▶ [THE PROBLEM]:
Could you set down exactly the lines in the records below between the line holding "This screenshot has height=687, width=895." and the line holding "Task: Open the Neraca Saldo submenu item", inclusive?

▶ [DATASET ENTRIES]:
---
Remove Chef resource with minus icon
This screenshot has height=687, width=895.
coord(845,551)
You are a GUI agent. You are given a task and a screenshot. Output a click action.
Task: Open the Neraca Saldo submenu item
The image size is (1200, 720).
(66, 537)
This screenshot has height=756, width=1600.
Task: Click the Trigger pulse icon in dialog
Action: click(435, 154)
---
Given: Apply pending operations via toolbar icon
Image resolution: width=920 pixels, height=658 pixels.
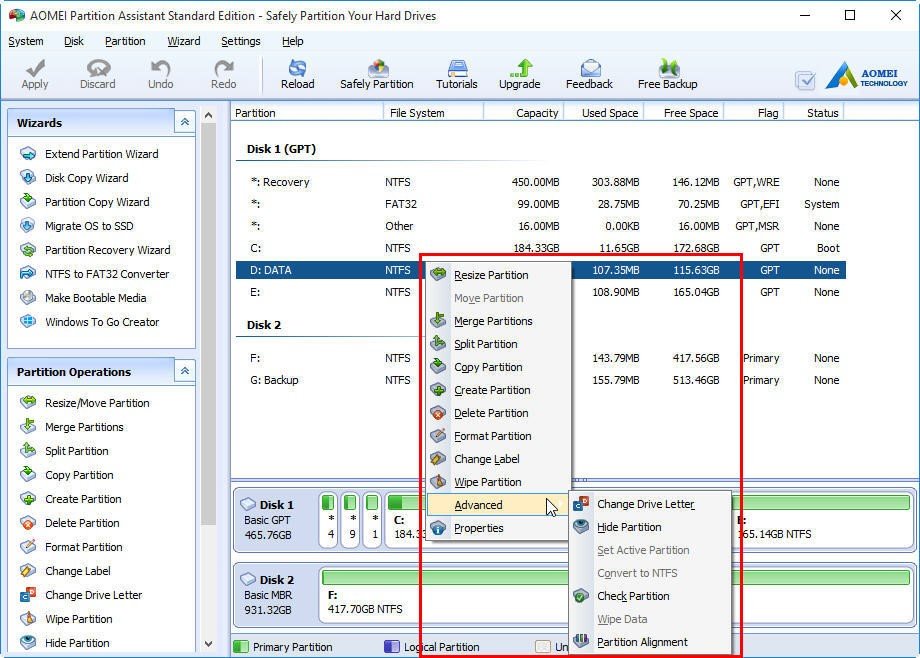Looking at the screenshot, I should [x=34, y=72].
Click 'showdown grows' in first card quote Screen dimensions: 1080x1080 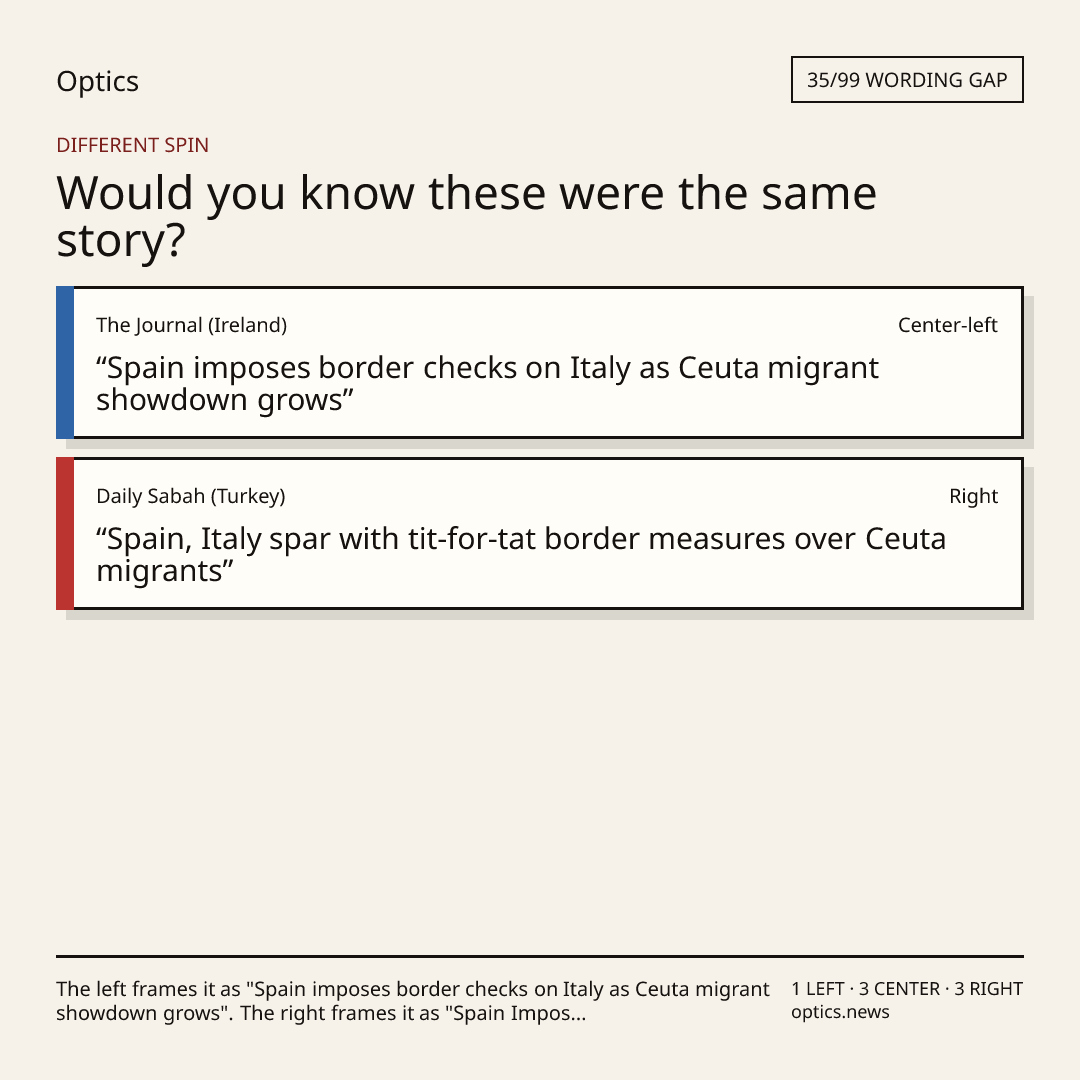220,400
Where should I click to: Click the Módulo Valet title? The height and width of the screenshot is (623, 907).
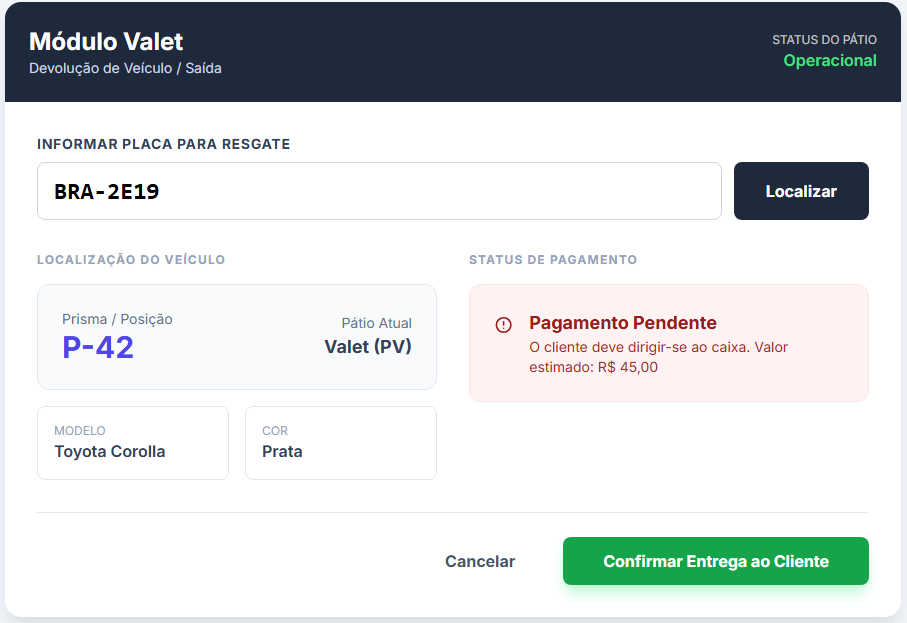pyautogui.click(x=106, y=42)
---
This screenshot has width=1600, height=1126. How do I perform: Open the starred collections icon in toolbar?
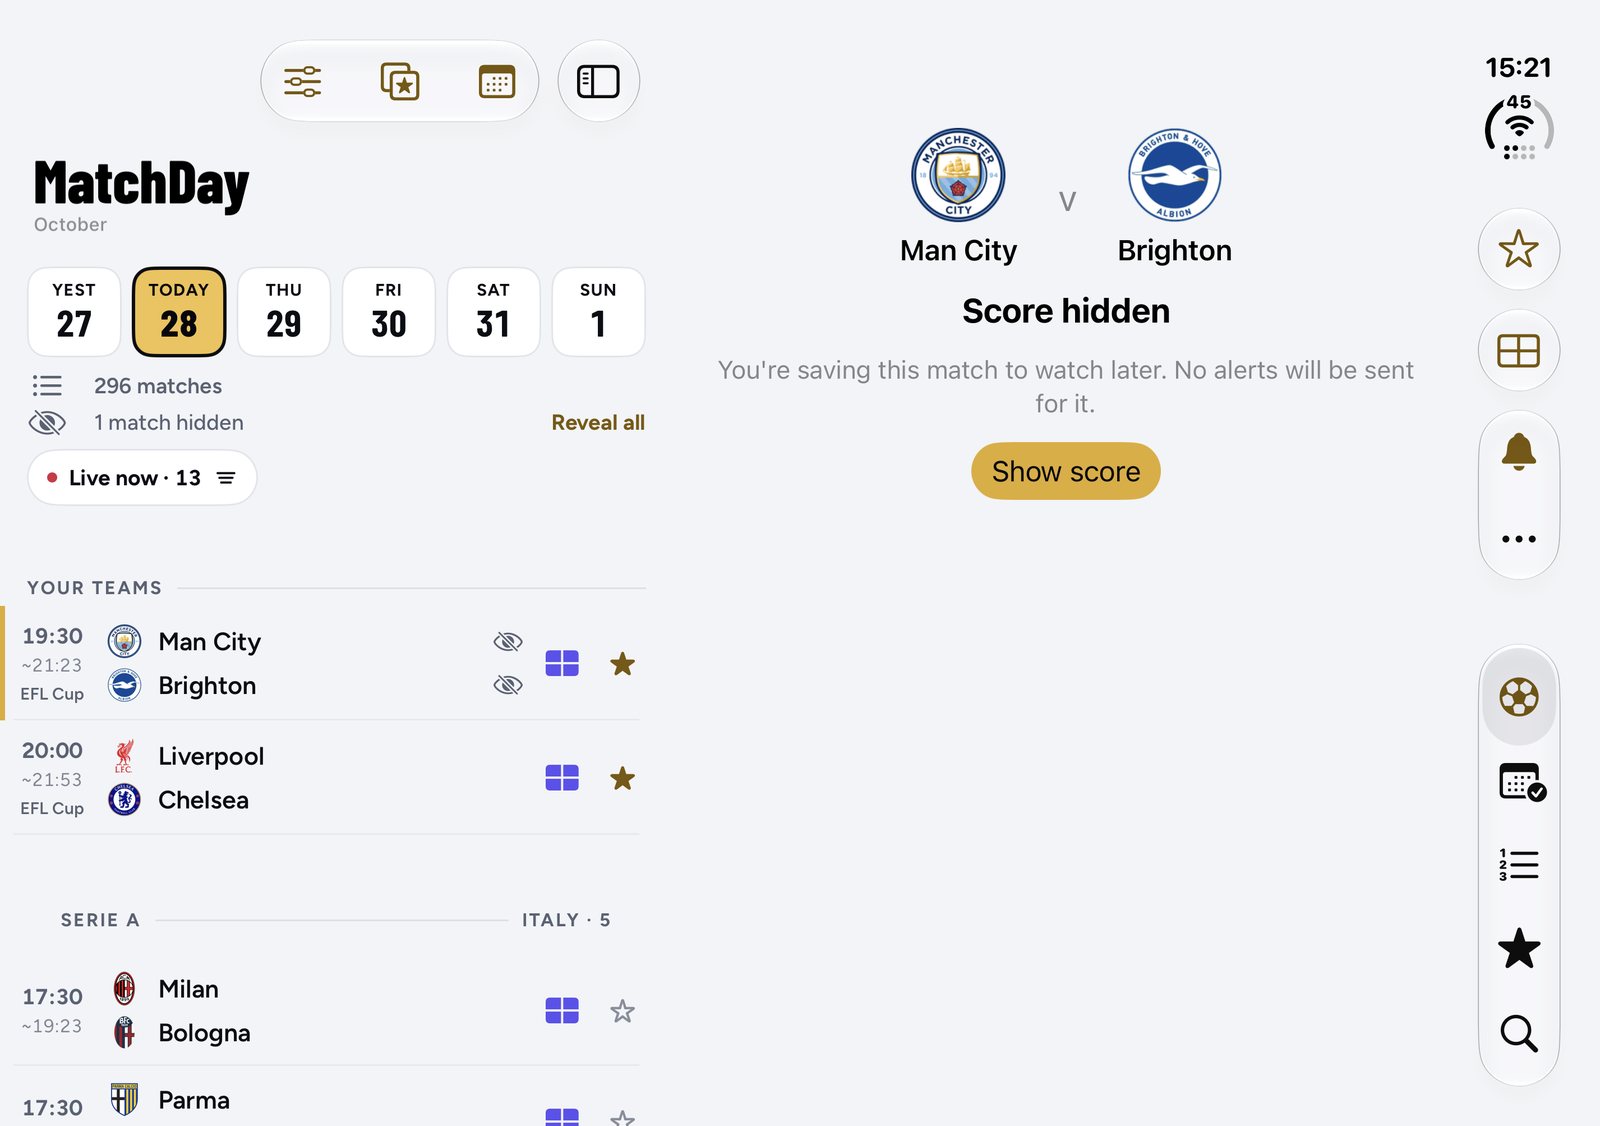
---
▶ [RESPONSE AREA]:
This screenshot has height=687, width=895.
coord(845,551)
You are a GUI agent. You are given a task and a screenshot. Output a click action.
Task: Open the Neraca Saldo submenu item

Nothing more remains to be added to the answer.